Cuando Judá empieza a experimentar la amenaza de Babilonia, trata de defenderse con los recursos habituales de una nación, sin caer en la cuenta de que no fueron los carros y los caballos los que le liberaron del poder del Faraón en Egipto: “No fueron capaces de preguntarse: «¿Dónde está el Señor, que nos trajo de Egipto, que nos guio por el desierto, por estepas y barrancos, por tierra sedienta y oscura, tierra que nadie atraviesa, en donde nadie se asienta?» (Jr 2,6). La memoria de aquella liberación les podría llevar a preguntarse “¿dónde está ahora el Señor?” y mendigar su protección. Pero no lo hacen. Les parece más “concreta” una estrategia militar.
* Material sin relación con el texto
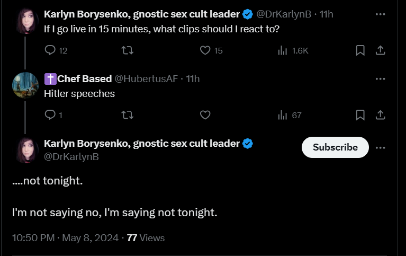406x256 pixels.
Task: Share the top tweet by DrKarlynB
Action: click(x=381, y=50)
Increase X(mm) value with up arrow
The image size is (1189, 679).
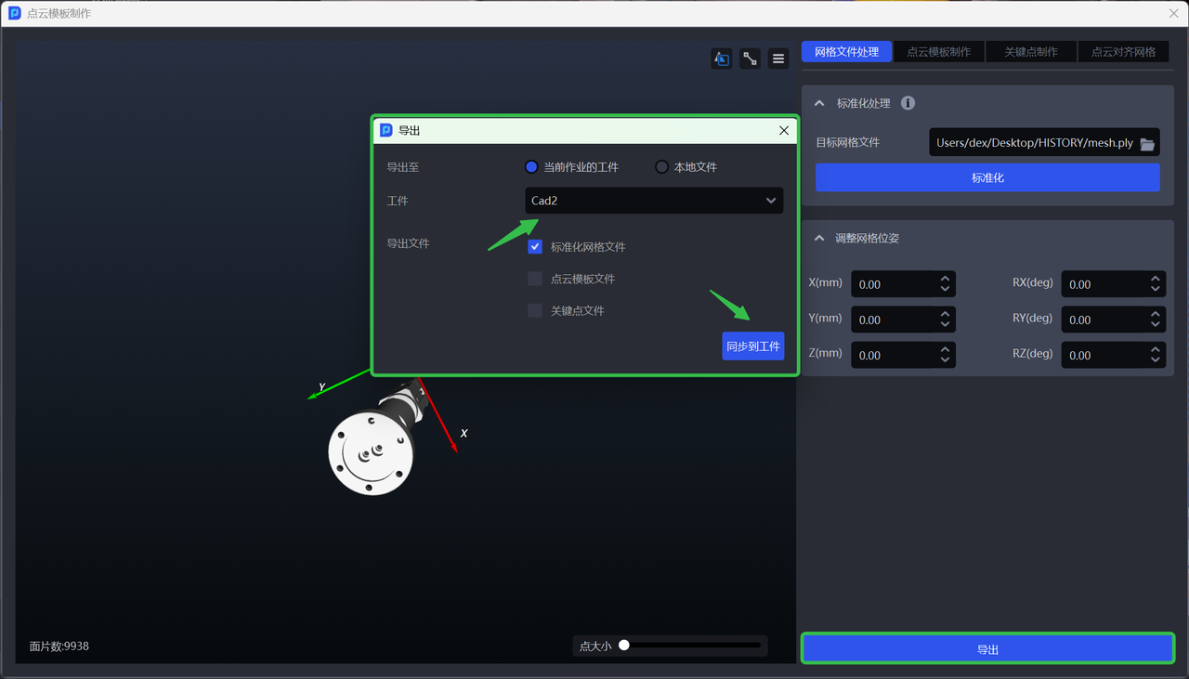(945, 279)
Se trata de una especie de desmemoria de todo el pueblo: “Los sacerdotes no preguntaban: «¿Dónde está el Señor?». Los expertos en leyes no me reconocían; los pastores se rebelaban contra mí, los profetas profetizaban por Baal, fueron tras ídolos que no sirven de nada” (Jr 2,8). Todos los estamentos que nacieron fruto de la alianza de amor (el sacerdote para el culto, el escriba para enseñar la Ley, el pastor o rey para guiar al pueblo, el profeta para llevar la palabra de Dios) sufren una extraña desmemoria: se olvidan del primer amor que está en el origen de sus oficios.
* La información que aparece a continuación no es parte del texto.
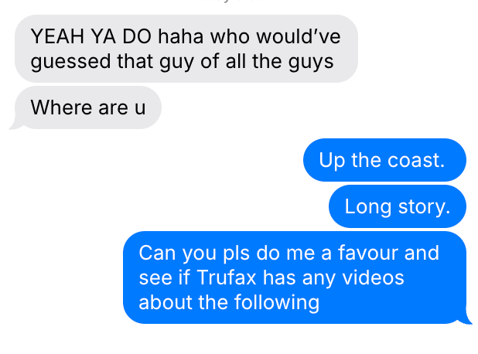The image size is (478, 354).
Task: Click the word "would've" in the received message
Action: click(x=298, y=36)
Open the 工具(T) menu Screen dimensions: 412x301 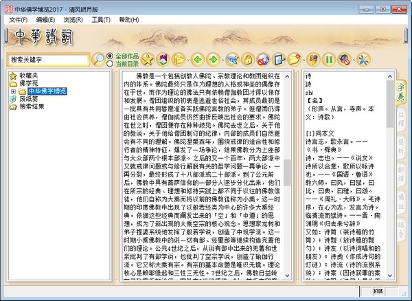coord(101,20)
Y todo ello por nada, es decir, sin “ganar” nada. Aquí es donde el profeta carga las tintas, para despertar a Judá de su sopor. A nadie le importa que le tilden de rebelde o infiel si algo gana con ello. Pero que te tilden de estúpido te toca la moral… La imagen que usa Jeremías a continuación es realmente eficaz y describe bien esa misteriosa irracionalidad que está detrás de la infidelidad de Judá:

“Navegad hasta las costas de Quitín, y mirad, despachad gente a Cadar, e investigad si allí ha sucedido cosa semejante: ¿Cambia de dioses un pueblo? —y eso que no son dioses—; pues mi pueblo cambió su Gloria por dioses que no valen nada. Espantaos, cielos, de ello, horrorizaos y temblad aterrados —oráculo del Señor—, pues una doble maldad ha cometido mi pueblo: me abandonaron a mí, fuente de agua viva, y se cavaron aljibes, aljibes agrietados que no retienen agua” (Jr 2,10-13).
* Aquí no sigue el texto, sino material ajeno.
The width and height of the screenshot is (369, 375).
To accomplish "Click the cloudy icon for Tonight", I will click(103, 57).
Quitín y Cadar eran poblaciones conocidas por su comercio, gentes a las que no se les podía engañar en los intercambios. El profeta propone investigar si alguna vez se ha dado un “intercambio” como el que ha realizado Israel. Los pueblos no cambian de dioses: de hecho, lo que hacen es añadir un dios a otro, visto que cada uno domina una parcela y no son celosos. Pues bien, Israel ha cambiado su Gloria (es decir, su Dios que era su Gloria) por algo sin valor. Vamos que, como decíamos antes de la llegada del euro, ha vendido duros a peseta (un negocio pésimo). En la comparación con la que se cierra esta “investigación” se alcanza el colmo de la irracionalidad de Israel: al abandonar al Señor, Judá ha abandonado una fuente de agua corriente (que es un tesoro en una tierra árida) y se ha construido cisternas agrietadas que pierden agua (una buena definición de los ídolos).

Querido Pascual, el misterio de la irracionalidad del pecado, o dicho de otro modo, el misterio de la estupidez implícita en el perseguir cosas que nos dejan vacíos, no es solo de Israel. Lo conocemos bien nosotros mismos. San Pablo, judío por los cuatro costados y a la vez enamorado de Cristo, describía ese misterio diciendo: “no hago lo que quiero, sino que hago lo que aborrezco” (Rom 7,15). Ahora bien, el mismo apóstol no se queda ahí y añade: “¡Desgraciado de mí! ¿Quién me librará de este cuerpo de muerte? ¡Gracias a Dios, por Jesucristo nuestro Señor!” (Rom 7,24). En efecto, San Pablo sabe que el misterio de la iniquidad humana ha sido la ocasión para desvelar un misterio más grande: el de la salvación que ha traído Jesucristo.

Nosotros todavía tenemos que ver cómo Dios usa esa infidelidad (irracional) de Israel para hacer algo nuevo que ha llegado hasta nosotros. ¡Pero hay que hacerlo paso a paso!